Proud sponsor of the 18th hole at the NABS Canada golf tournament, Central Station sent a message home with participants via this windshield decal.

“We don’t want to get a brief, go away for two weeks without contact with our clients,” says David Williams, director, strategy.

“We don’t like surprises and we don’t believe our clients do either.” He points to recent work with Molson Coors on its Mad Jack brand. When the beer company approached Central Station for help on a new product launch, instead of simply handing the agency a brief and asking for a new marketing campaign, staffers were brought in early to design everything from the flavours and packaging to the marketing and sampling strategy. The agency even helped inform the end product’s category: neither a traditional beer nor an apple cider, Mad Jack tends to fall in the “other” category in liquor stores. And while many drinkers will default to beer at social gatherings, people often crave an alternate taste so the ‘other’ category traditionally dominated by Mike’s Hard – was ripe for new offerings.


Central Station and Molson Coors successfully launched the Mad Jack brand. From packaging to positioning to national creative campaigns, the beer brand continues to innovate and lead the category with new flavours every year.

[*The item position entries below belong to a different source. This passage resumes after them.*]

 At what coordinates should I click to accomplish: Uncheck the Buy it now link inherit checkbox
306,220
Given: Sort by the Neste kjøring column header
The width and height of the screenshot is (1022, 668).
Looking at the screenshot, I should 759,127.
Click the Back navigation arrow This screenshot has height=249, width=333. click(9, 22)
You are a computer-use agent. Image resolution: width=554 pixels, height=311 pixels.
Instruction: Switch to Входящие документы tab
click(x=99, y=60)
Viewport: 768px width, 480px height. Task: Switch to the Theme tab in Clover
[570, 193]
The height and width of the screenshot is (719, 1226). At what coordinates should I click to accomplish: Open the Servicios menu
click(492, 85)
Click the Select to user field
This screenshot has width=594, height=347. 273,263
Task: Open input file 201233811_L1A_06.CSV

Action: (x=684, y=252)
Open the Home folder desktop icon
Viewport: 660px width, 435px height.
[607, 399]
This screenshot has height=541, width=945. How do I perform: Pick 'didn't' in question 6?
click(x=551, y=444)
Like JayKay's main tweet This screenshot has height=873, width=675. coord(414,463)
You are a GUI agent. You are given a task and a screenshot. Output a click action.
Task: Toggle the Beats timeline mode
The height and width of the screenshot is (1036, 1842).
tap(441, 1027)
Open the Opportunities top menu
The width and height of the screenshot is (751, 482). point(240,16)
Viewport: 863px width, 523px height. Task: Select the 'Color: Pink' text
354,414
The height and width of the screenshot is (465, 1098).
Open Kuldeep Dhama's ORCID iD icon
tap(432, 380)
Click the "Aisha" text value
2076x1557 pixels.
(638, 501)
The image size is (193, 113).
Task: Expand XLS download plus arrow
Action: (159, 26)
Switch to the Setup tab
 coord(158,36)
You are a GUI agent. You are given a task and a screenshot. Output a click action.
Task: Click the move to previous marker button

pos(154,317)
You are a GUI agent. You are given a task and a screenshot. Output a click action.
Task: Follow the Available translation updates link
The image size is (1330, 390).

And the bet paid off: despite having a fraction of the media budget of its Molson brand brothers, Mad Jack quickly grabbed a 20% awareness rate among coveted millennial drinkers.

Going forward, the agency feels its “Arrive Together” approach will continue to help it be a leader in the innovation space.

It’s a natural fit for the shop, which invested heavily early on in 3D imaging technology. On the surface, 3D imaging enables the agency to easily showcase in-store renderings to its clients but it has also meant that Central Station has become a go-to partner when clients want to test new innovations. “New products, in-store prototypes, teched-out gadgets: if we can dream it, we can design it,” says CD Brad Monk.


Lindt leverages social media for major events and instore specials. This Canada Day animation set record breaking results.

“Most people can’t even tell the difference between one of our renderings and the actual in-store product,” he says.

Seeing positive client reaction, Central Station has invested heavily in its tech team, hunting for and hiring folks with coding and development backgrounds who are also passionate about creative and communications.

The small shop status means that it can be nimble and make these kinds of investments. Without knocking the big agencies (Boniface, Williams and Monk are all FCB alum), Williams says the intimate office of 50 means the agency is more open and less siloed. It’s easy to pull employees in to meetings or get them to weigh in on issues. This not only allows ideas to flow more freely between departments, but it also means the partners have a closer pulse on what both employees and clients need.

“When you get into higher positions at bigger places, you end up spending a lot of your time on the finance, HR and admin side of the business,” Boniface says. “While important, these things take you further and further away from clients and their business – what we all got into this business to do.

“It was purposeful for us to say, ‘We want a smaller environment, we want to work on the business together,’” he adds. “We have a shared belief and understanding on communications. And we’re going to get there together.”